When working w/ sed I typically find it easiest to consistently narrow my possible outcome. This is why I sometimes lean on the !negation operator. It is very often more simple to prune uninteresting input away than it is to pointedly select the interesting kind - at least, this is my opinion on the matter.

I find this method more inline with sed's default behavior - which is to auto-print pattern-space at script's end. For simple things such as this it can also more easily result in a robust script - a script that does not depend on certain implementations' syntax extensions in order to operate (as is commonly seen with sed {functions}).

This is why I recommended you do:

sed '10,15!d;/pattern/!d;=' <input

...which first prunes any line not within the range of lines 10 & 15, and from among those that remain prunes any line which does not match pattern. If you find you'd rather have the line number sed prints on the same line as its matched line, I would probably look to paste in that case. Maybe...

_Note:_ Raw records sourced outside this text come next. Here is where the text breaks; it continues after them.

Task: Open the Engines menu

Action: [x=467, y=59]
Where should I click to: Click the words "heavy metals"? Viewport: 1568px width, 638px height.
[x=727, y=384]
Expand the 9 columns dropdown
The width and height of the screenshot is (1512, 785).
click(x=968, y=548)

sed '10,15!d;/pattern/!d;=' <input |
paste -sd:\\n -

...which will just alternate replacing input \newlines with either a : character or another \newline.

For example:

seq 150 |
sed '10,50!d;/5/!d;=' |
paste -sd:\\n -

...prints...

Related Solutions

Search a pattern and print preceding lines starting with another pattern

Here's a solution in Perl:

perl -nlE '
    if    (/a/)   { @buffer = ($_) }
    elsif (/xyz/) { push @buffer,$_; say for @buffer }
    else          { push @buffer,$_}
' your_file

How this works

It reads through the file line-by-line and does one of three things:

If the current line matches the pattern a, it assigns the current line to the @buffer array.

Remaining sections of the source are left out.